Consignes et exigences >>
Comptez les lignes des relevés ci-dessous qui contiennent le mot « width ». Donnez uniquement ce nombre.

Relevés de repérage de mots et d'éléments >>
________________________________________

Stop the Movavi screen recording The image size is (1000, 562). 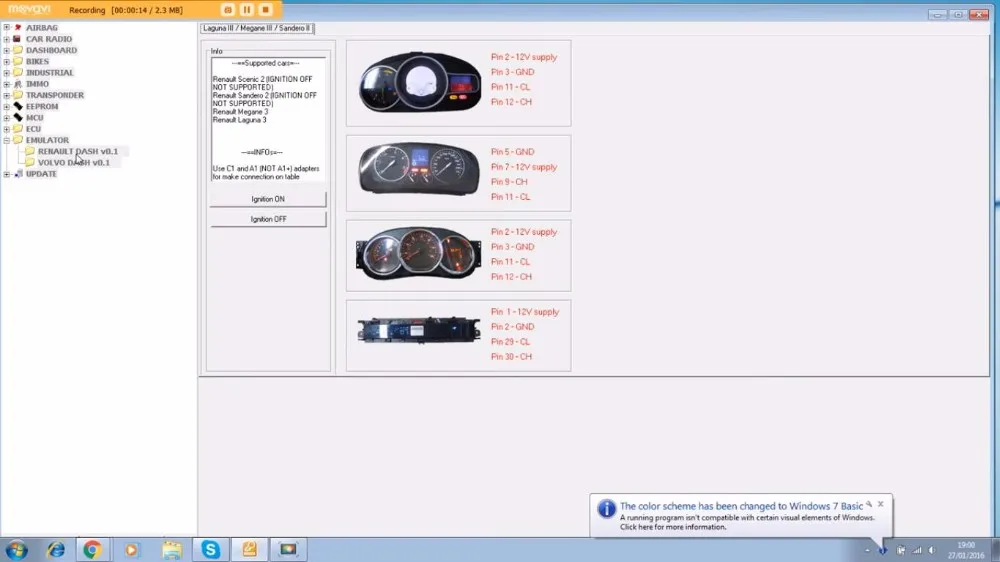coord(266,10)
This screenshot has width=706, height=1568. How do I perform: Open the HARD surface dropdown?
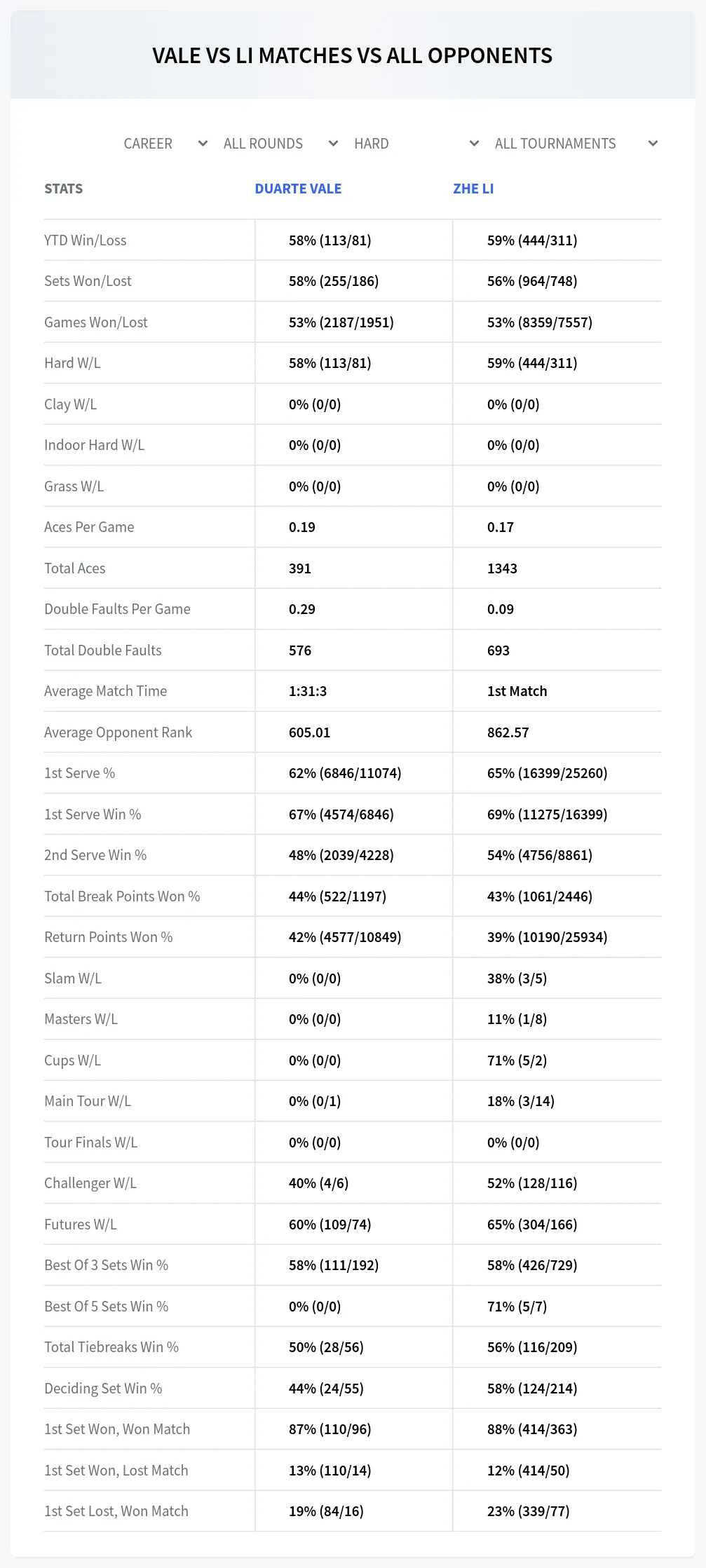click(416, 144)
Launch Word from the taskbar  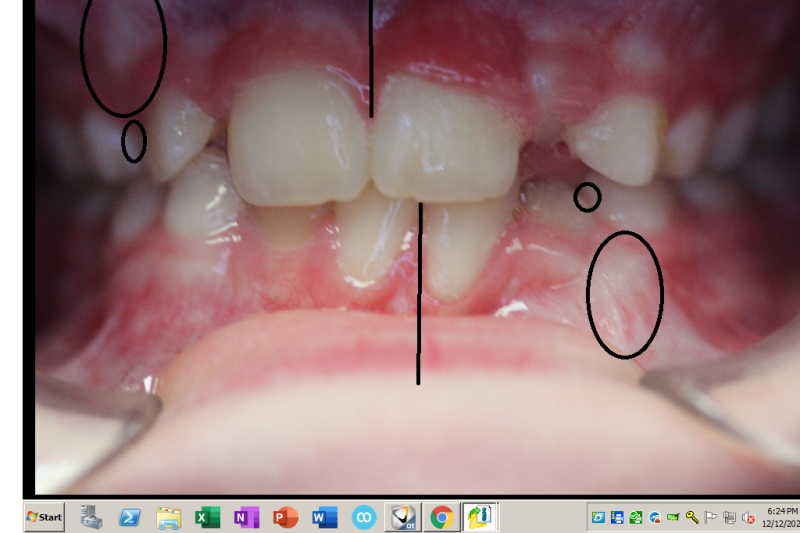click(324, 517)
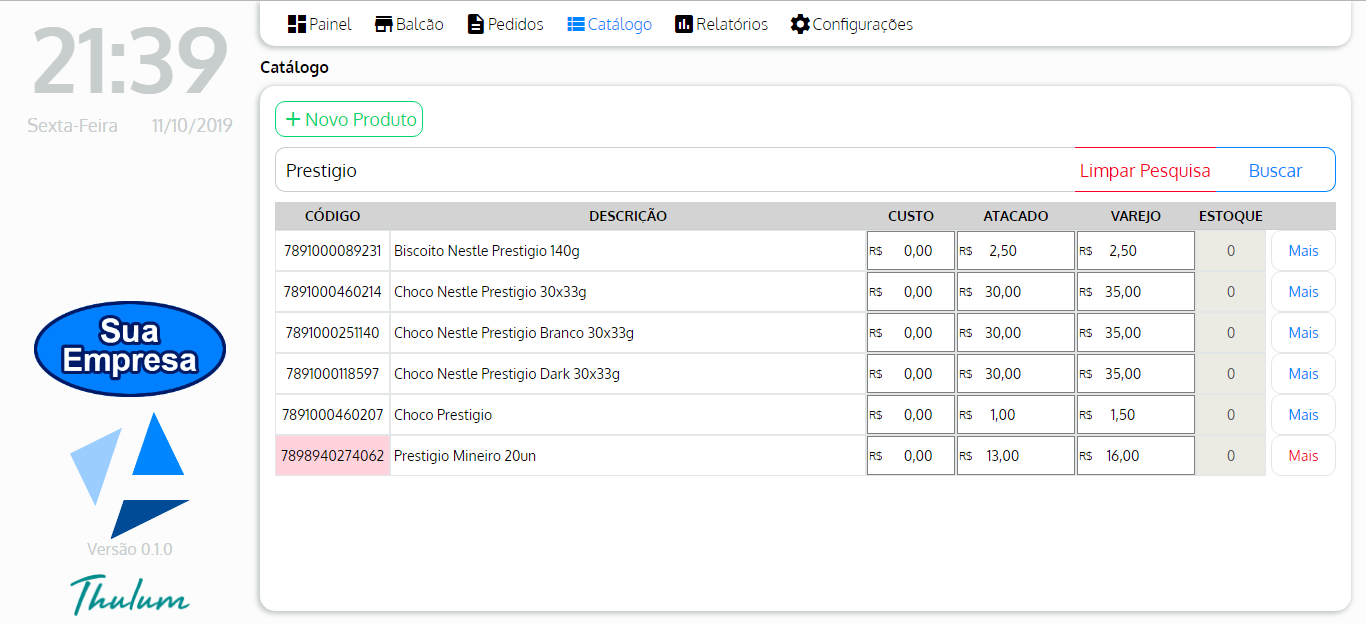
Task: Click Custo field for Choco Nestle Prestigio Branco
Action: 910,333
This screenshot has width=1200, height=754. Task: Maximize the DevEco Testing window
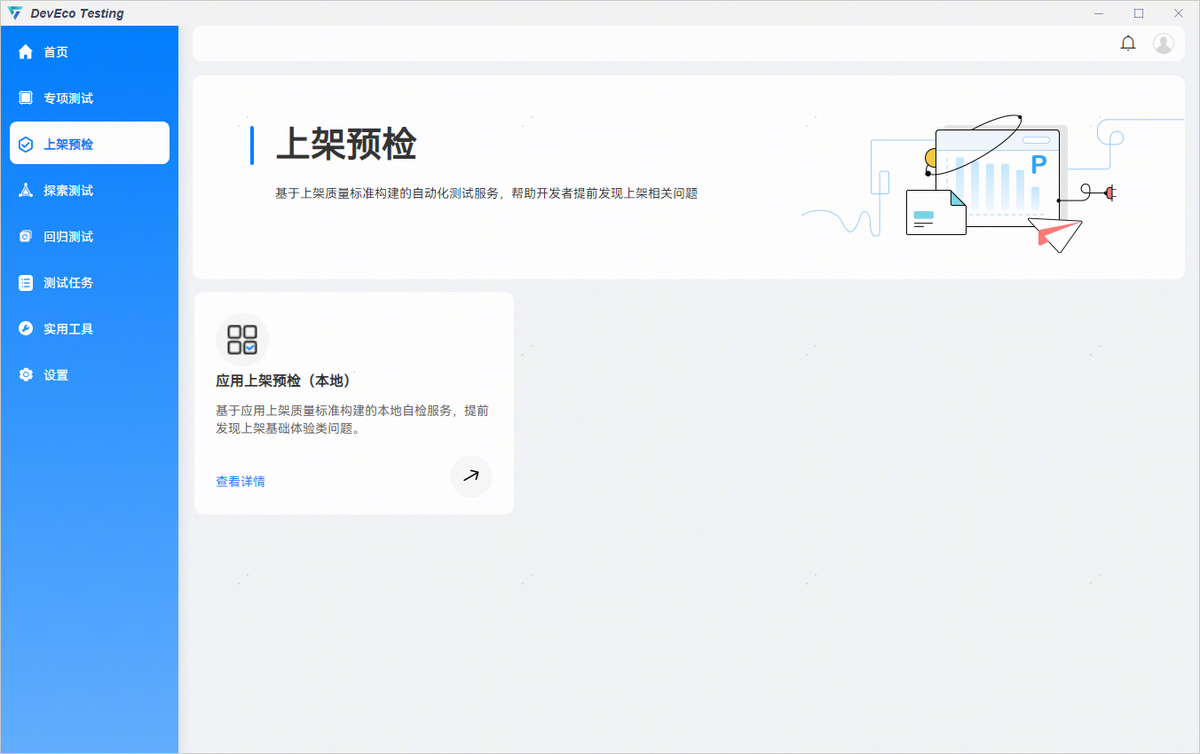(x=1138, y=13)
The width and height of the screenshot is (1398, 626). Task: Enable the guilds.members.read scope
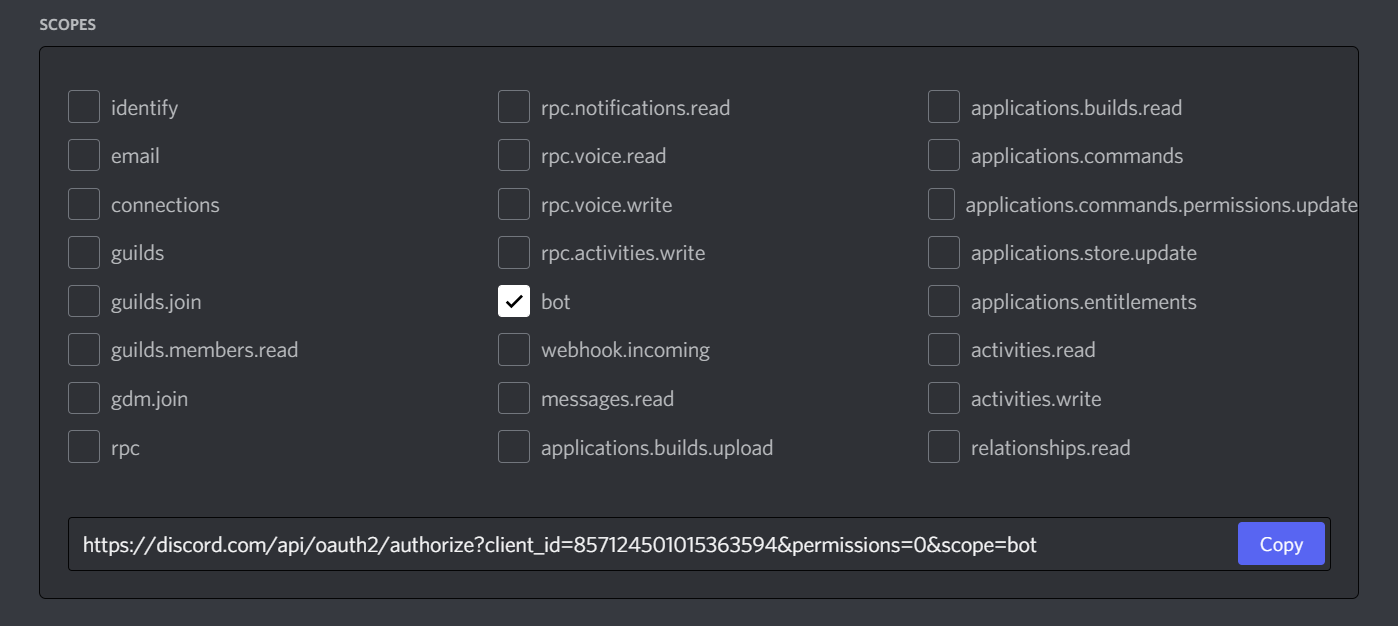click(x=84, y=349)
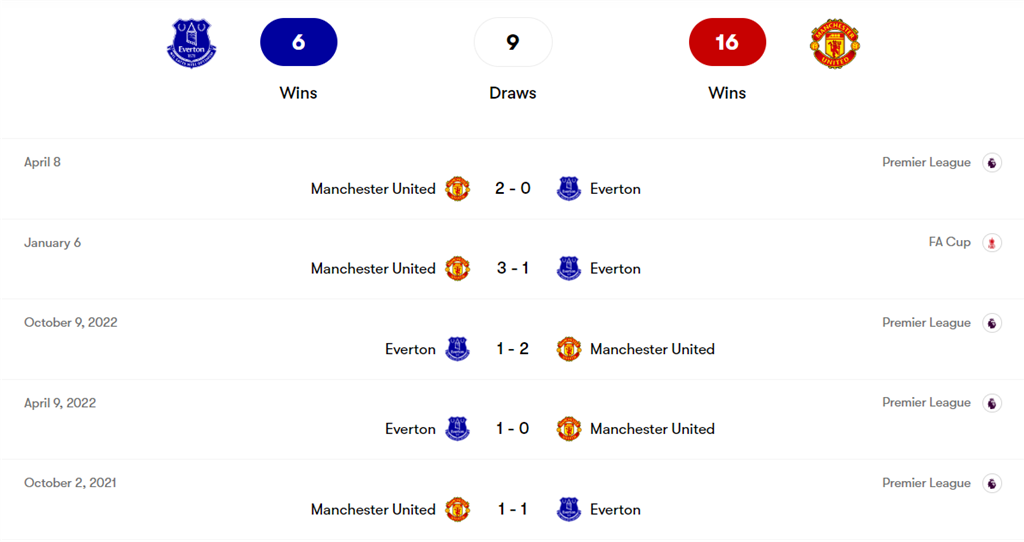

________________________________________

Réponse écrite >>
3